AIG: Losing $100 Billion In A Year And Getting Bailed Out By The Government
By Zacks Investment Research on March 2, 2009 | More Posts By Zacks Investment Research | Author's Website
Losing $100 billion in a year does not look like an easy task, but American International Group Inc. (AIG) managed to achieve it. The company reported its 4Q08 loss at $61.7 billion, the biggest quarterly loss in corporate history, which brought the total loss for FY08 at $99.3 billion, or $37.84 per share.
The recent quarterly losses suffered by Merrill Lynch and Citigroup (C), at $15.4 billion and $8.3 billion, respectively, look very small by comparison now.
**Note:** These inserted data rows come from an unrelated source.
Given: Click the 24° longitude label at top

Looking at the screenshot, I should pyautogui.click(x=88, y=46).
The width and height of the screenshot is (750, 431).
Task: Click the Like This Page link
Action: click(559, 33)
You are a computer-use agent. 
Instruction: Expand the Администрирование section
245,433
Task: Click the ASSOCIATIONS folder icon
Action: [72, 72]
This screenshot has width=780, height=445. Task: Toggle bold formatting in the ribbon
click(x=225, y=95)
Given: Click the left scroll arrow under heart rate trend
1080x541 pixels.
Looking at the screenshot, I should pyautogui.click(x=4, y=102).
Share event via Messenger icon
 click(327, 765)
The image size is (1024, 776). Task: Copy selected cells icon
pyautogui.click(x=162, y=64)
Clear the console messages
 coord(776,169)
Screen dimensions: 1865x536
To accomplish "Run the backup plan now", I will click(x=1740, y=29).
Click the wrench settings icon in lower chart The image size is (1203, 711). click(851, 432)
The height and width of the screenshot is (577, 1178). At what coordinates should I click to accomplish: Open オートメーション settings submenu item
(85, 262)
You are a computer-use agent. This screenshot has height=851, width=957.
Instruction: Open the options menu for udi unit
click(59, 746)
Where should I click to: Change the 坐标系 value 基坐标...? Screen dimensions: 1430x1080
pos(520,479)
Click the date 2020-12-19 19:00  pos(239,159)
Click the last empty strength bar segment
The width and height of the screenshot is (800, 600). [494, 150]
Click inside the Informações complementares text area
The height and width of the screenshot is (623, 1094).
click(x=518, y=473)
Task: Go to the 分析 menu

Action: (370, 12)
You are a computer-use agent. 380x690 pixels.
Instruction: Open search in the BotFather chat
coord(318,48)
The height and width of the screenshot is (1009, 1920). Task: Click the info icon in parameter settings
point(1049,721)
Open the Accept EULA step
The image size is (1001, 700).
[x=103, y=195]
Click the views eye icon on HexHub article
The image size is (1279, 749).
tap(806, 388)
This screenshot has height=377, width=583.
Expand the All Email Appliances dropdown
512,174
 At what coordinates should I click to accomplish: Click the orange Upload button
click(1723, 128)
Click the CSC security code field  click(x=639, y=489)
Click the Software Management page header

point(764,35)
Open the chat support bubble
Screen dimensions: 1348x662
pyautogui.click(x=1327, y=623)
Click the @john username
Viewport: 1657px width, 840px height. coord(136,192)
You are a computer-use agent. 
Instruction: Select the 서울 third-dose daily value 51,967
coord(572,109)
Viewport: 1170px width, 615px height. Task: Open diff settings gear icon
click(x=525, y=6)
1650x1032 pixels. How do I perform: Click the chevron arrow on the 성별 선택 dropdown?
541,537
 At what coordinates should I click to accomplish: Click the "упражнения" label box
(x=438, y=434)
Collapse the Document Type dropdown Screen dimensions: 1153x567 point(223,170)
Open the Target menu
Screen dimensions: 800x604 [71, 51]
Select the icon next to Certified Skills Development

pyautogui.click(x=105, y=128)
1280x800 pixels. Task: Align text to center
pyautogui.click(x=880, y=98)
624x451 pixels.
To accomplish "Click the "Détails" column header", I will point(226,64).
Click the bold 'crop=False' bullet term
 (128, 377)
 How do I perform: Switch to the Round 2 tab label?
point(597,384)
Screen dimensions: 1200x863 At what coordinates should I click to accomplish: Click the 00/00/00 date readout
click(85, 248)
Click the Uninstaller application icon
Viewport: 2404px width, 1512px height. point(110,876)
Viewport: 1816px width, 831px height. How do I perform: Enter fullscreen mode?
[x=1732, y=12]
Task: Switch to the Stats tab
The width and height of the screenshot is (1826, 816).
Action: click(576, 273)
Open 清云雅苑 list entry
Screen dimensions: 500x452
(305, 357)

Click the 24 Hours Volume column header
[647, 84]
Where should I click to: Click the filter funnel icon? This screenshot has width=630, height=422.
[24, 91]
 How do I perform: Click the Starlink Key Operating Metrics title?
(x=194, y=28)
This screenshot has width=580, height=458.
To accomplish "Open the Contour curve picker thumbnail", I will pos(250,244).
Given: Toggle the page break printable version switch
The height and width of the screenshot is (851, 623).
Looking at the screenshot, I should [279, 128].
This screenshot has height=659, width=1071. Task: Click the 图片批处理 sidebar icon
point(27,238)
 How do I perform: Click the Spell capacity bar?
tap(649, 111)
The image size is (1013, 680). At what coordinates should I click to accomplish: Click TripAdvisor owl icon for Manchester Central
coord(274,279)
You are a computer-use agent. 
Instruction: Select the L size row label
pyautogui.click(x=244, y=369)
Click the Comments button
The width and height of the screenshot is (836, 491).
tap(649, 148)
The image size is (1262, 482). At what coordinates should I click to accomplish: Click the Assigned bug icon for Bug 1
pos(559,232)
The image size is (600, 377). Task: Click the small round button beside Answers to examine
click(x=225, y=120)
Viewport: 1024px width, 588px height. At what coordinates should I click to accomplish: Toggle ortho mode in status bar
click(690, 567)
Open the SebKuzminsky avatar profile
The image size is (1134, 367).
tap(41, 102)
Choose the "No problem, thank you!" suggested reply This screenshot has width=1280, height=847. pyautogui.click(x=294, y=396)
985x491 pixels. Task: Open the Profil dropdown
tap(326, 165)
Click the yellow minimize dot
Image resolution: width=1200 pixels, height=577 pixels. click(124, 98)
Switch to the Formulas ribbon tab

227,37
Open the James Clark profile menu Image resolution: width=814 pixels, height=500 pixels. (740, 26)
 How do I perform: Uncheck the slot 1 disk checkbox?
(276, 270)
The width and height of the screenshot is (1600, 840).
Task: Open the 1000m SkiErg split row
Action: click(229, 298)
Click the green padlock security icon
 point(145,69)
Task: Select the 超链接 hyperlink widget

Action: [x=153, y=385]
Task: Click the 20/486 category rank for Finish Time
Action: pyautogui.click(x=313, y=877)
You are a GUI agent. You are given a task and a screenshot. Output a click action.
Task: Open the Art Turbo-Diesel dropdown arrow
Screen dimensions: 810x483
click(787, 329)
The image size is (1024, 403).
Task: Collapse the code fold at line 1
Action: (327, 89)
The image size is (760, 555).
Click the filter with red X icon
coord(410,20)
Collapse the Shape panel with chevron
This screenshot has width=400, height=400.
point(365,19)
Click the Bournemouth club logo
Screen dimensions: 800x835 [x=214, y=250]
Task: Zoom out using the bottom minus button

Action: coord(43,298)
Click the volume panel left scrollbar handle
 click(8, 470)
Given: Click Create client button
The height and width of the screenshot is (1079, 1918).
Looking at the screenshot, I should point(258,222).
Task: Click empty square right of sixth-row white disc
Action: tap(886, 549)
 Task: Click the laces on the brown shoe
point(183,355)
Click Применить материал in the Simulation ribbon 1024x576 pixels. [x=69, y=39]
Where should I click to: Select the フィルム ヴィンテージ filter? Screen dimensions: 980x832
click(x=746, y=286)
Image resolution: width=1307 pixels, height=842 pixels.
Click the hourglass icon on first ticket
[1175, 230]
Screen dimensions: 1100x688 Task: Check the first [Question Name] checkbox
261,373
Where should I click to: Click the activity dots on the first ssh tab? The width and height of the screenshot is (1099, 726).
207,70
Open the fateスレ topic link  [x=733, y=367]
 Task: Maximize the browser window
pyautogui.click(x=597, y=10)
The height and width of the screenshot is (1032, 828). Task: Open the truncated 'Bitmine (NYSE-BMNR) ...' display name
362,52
As a result, the U.S. government had to step in to bailout the company for the 3rd time with a restructured bailout plan - extending $30 billion in additional aid to the company.
The U.S. Treasury will exchange its existing $40 billion cumulative perpetual preferred shares for new preferred shares with revised terms, similar to common equity. The Treasury will also create a new equity capital facility of up to $30 billion in exchange for non-cumulative preferred stock to the U.S. Treasury. Under the new terms, the Treasury will get a 77.9% equity interest in the company.
Also, there are changes to the Fed’s existing $60 billion revolving credit facility for AIG. The Fed will take up to a $26 billion preferred interest in two AIG life insurance subsidiaries and make $8.5 billion in new loans. Additionally, the interest rate on the existing credit facility will be reduced.
The revised bailout exposes taxpayers to additional risk but reduces the interest and dividend payments from the company to the Government, which would ease the financial burden on the company and probably prevent more rating downgrades.
Interestingly, AIG sued the Federal Government (now its owner) on Friday over a disputed $306 million in taxes, interest and penalties.
As the financial markets continue to worsen, we expect more bailout news in the coming weeks, including for banks like Bank of America (BAC), Citigroup, Wells Fargo (WFC), PNC Financial (PNC), etc.